# Error Detection Distance of Residue Codes

Given a residue code representing a number N with the tuple (N, R(N))where R(N) equals N mod A.

What is the error detection distance of a certain check base A? In other words, how many bits can be flipped but still detect an error?

Edit: I would think the minimum distance is 2 for any base. Consider a base A > 2. If N equals 1, R(N) also equals 1. If we now look for for N+1 = 2, R(N) equals 2. The Hamming distance between those residue tuples is HD((1, 1), (2, 2)) = 2, which cannot be better.

● Exercise description
Rewrite the residue code post starting at "Edit: I would" and ending at "cannot be better.", changing "minimum" to "smallest". The material that comes next is from a different source.

● Information provided
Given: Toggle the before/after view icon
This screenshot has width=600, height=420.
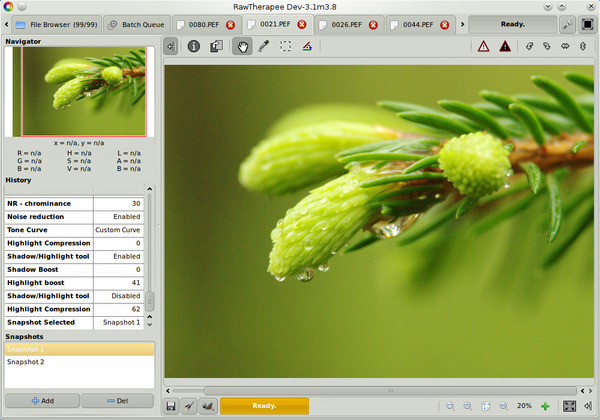Looking at the screenshot, I should (x=216, y=46).
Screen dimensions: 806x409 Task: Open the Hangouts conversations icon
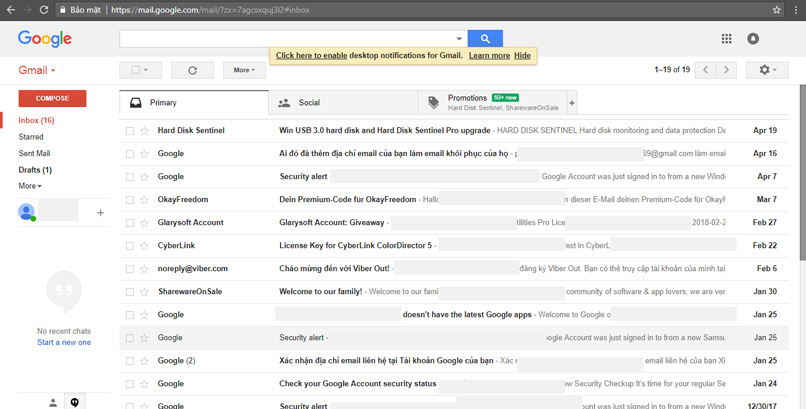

● Correct result
Edit: I would think the smallest distance is 2 for any base. Consider a base A > 2. If N equals 1, R(N) also equals 1. If we now look for for N+1 = 2, R(N) equals 2. The Hamming distance between those residue tuples is HD((1, 1), (2, 2)) = 2, which cannot be better.